Given that batch jobs in the cluster will be executed at the same time, writing objects from different jobs into the same file is not recommanded as the concurrency issue may result in corrupted outputs. A better approach is to write outputs of each job to a seperate file. In implies that running batch jobs in parallel requires an additional bookkeeping strategy on the jobs as well as the output files produced from them.

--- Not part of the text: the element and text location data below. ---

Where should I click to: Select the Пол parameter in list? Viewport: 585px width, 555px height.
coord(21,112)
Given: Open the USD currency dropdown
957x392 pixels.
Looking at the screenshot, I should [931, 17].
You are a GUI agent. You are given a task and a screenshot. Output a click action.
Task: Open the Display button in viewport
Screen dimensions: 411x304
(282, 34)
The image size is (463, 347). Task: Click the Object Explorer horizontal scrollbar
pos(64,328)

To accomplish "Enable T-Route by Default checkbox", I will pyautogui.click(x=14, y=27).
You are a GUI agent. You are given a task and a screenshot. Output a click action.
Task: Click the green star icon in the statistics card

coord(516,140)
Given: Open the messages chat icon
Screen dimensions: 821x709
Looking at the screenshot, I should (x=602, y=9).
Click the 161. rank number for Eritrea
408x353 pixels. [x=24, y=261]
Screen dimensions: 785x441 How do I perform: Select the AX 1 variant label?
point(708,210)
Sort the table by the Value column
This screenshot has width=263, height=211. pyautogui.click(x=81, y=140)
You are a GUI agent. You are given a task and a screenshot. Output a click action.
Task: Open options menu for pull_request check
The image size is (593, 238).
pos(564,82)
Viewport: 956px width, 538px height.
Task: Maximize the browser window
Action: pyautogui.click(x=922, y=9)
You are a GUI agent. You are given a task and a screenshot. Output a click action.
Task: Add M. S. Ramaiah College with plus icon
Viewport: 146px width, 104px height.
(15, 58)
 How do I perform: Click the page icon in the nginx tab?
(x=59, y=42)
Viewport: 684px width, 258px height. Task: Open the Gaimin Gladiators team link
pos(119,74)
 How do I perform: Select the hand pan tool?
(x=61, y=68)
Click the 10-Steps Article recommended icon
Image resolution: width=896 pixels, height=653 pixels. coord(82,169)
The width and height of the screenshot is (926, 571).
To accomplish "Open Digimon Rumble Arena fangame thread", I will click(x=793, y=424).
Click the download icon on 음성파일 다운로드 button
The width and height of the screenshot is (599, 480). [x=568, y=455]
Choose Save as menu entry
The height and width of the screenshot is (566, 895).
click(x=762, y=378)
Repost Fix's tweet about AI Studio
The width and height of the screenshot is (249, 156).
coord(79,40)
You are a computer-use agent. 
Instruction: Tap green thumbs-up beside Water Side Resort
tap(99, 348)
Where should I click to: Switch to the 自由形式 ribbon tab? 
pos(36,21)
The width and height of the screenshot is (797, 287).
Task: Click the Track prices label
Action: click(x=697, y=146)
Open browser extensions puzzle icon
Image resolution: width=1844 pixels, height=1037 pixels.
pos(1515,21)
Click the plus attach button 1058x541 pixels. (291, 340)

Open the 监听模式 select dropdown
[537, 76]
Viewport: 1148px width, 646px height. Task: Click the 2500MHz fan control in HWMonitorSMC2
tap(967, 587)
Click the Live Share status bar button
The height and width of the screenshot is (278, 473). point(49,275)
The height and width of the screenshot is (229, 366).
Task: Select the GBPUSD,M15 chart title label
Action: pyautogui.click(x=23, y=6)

In this exercise, we are going to use the script magic_cal_2.R
in which functions are provided to
save objects into data file, and
get job/process information that can be used for the bookkeeping purpose.
Follow the steps below:
run the script interactively
$ Rscript magic_cal_2.R 5 WARNING: ignoring environment value of R_HOME Loading required package: abind saving objects magic_matrix,sum_diagonal to magic_cal_2.out.RData ...done
From the terminal output, you see two objects are saved into a RData file called
magic_cal_2.out.RData
. Later on, you can load the object from this file into R or a R script. For example,> load("magic_cal_2.out.RData") > ls() [1] "magic_matrix" "sum_diagonal" > magic_matrix [,1] [,2] [,3] [,4] [,5] [1,] 9 2 25 18 11 [2,] 3 21 19 12 10 [3,] 22 20 13 6 4 [4,] 16 14 7 5 23 [5,] 15 8 1 24 17 > q(save="no")
read and understand the
magic_cal_2.R
script, especially the functions at the top of the script.try to run
magic_cal_2.R
as batch jobs as we did in the previous task.Tip
You probably noticed that the functions defined in
magic_cal_2.R
are so generic that they can be reused for different scripts.That is right! In fact, we have factored out those functions into
/opt/cluster/share/R
so that you could easily make use of those functions in the future.In the script
magic_cal_3.R
, it shows you how to load those functions in your R scripts. It also shows you how to construct the name of the RData file using the job information.